Cuomo Highlights GOPer's Racist Comment; But Ignored Dem's Anti-Trump Death Wish

January 9th, 2018 4:32 PM

In a country where there are more than 7,000 state legislators who have been elected across the 50 states, it's not unexpected that members in both parties from time to time can be found making statements or taking actions that are embarrassing or indefensible.

Such happenings are typically limited to local media coverage, so the relatively few cases that are incendiary enough to attract national media attention can expose some double standards and biases in who is more likely to be called out by which sources.

On Tuesday's New Day, CNN anchor Chris Cuomo took a couple of minutes to recall that a Republican state representative in Kansas recently made an indefensible statement claiming that African-Americans are more likely to have problems with illicit drug use because of their genetics.

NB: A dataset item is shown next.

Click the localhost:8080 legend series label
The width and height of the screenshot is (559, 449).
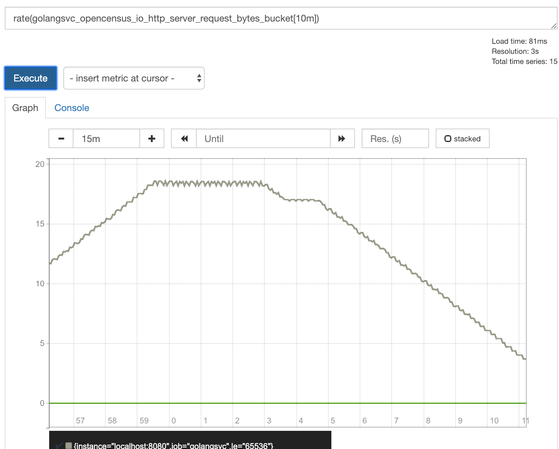pyautogui.click(x=173, y=446)

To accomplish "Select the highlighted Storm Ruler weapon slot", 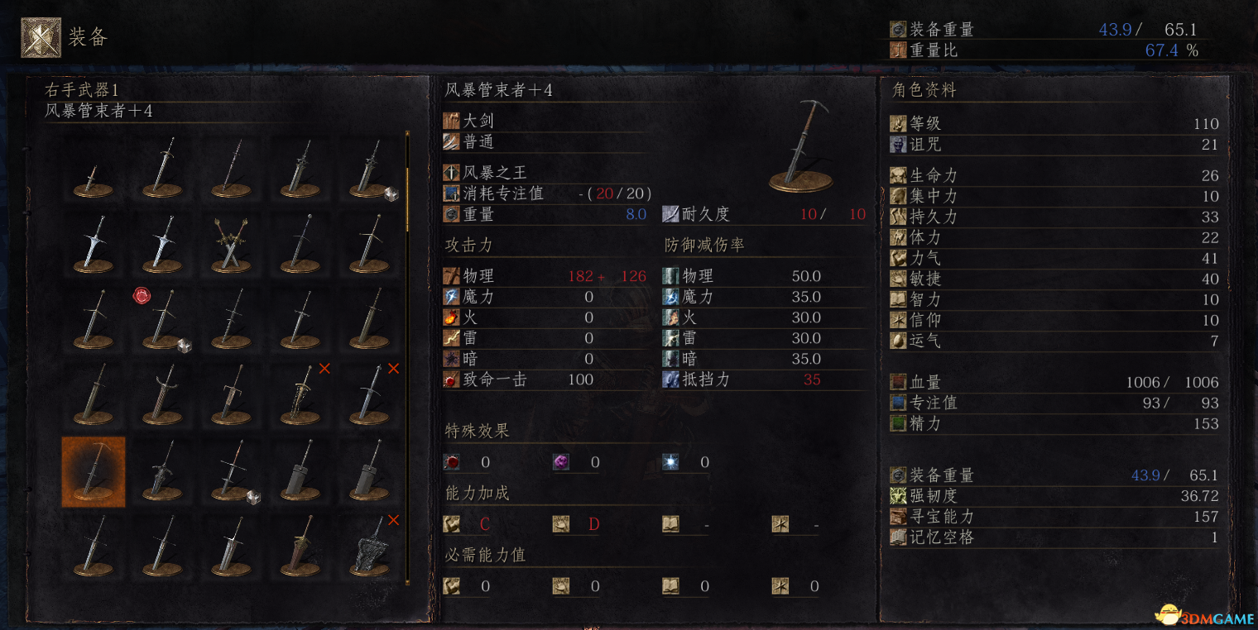I will coord(94,472).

Co-hosts Cuomo and Alisyn Camerota rightly found the comments indefensible, but, last August, when a Democratic state senator in Missouri attracted national attention when she actually posted on her Facebook page a desire to see President Donald Trump assassinated, the hosts of New Day made no mention of the story, according to a Nexis search. 

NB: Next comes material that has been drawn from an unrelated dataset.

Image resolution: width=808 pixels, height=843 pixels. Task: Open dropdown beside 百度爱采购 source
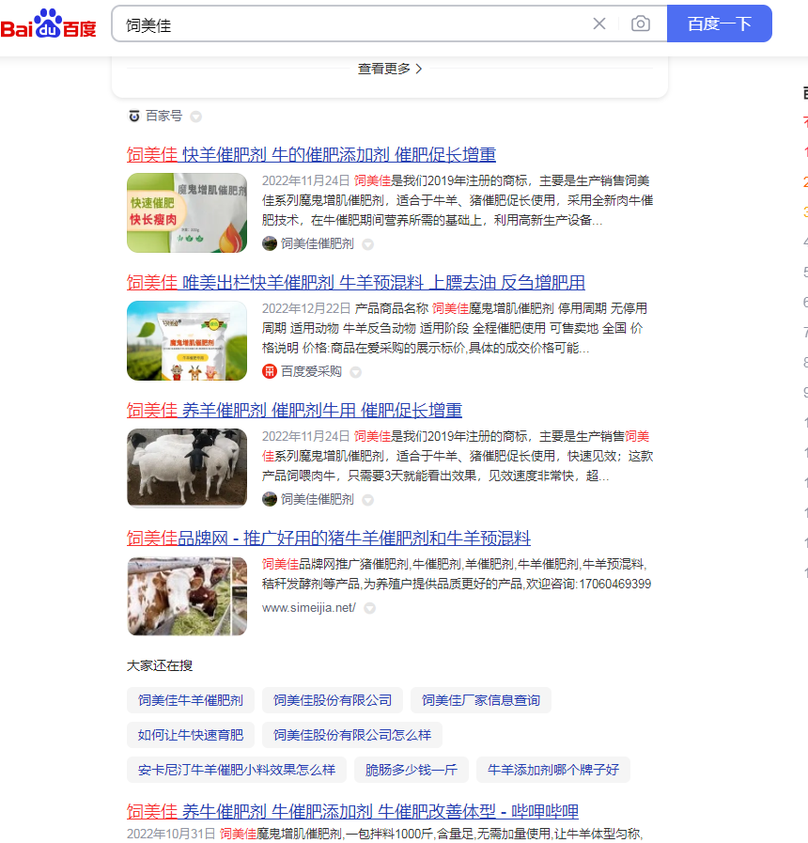click(x=355, y=372)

However, host Don Lemon did condemn the comments on his CNN Tonight show, and anchor John Berman asked a guest about the issue on CNN Newsroom around the time when New Day was ignoring the story.

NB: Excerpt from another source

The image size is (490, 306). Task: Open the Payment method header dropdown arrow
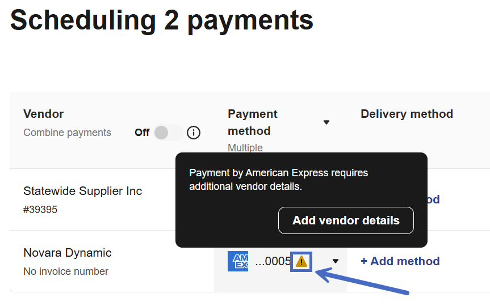pyautogui.click(x=326, y=122)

Below is a transcript of the relevant portion of the Tuesday, January 9, New Day on CNN:

7:59 a.m. ET

CHRIS CUOMO: You ready for this? This Kansas state lawmaker was in this town meeting arguing about whether or not to legalize marijuana, okay? And one of his reasons for being against the legalization was this. Listen carefully -- the tape's not great.

STATE REP. STEVE ALFORD (R-KS): What you really need to do is go back in the '30s and when they outlawed all type of drugs in Kansas and across the United States, what was the reason they did that? One of the reasons why -- and they just say the African-Americans, they were basically users, and they basically responded the worst to all those drugs. It's because their character, makeup, their genetics.

CUOMO: That is Republican State Representative Steve Alford in a public meeting, and, yes, he just said African-Americans had the worst response to marijuana as a function of their character and makeup. He then issued a statement saying he was wrong -- duh -- and sincerely apologized to anyone he hurt.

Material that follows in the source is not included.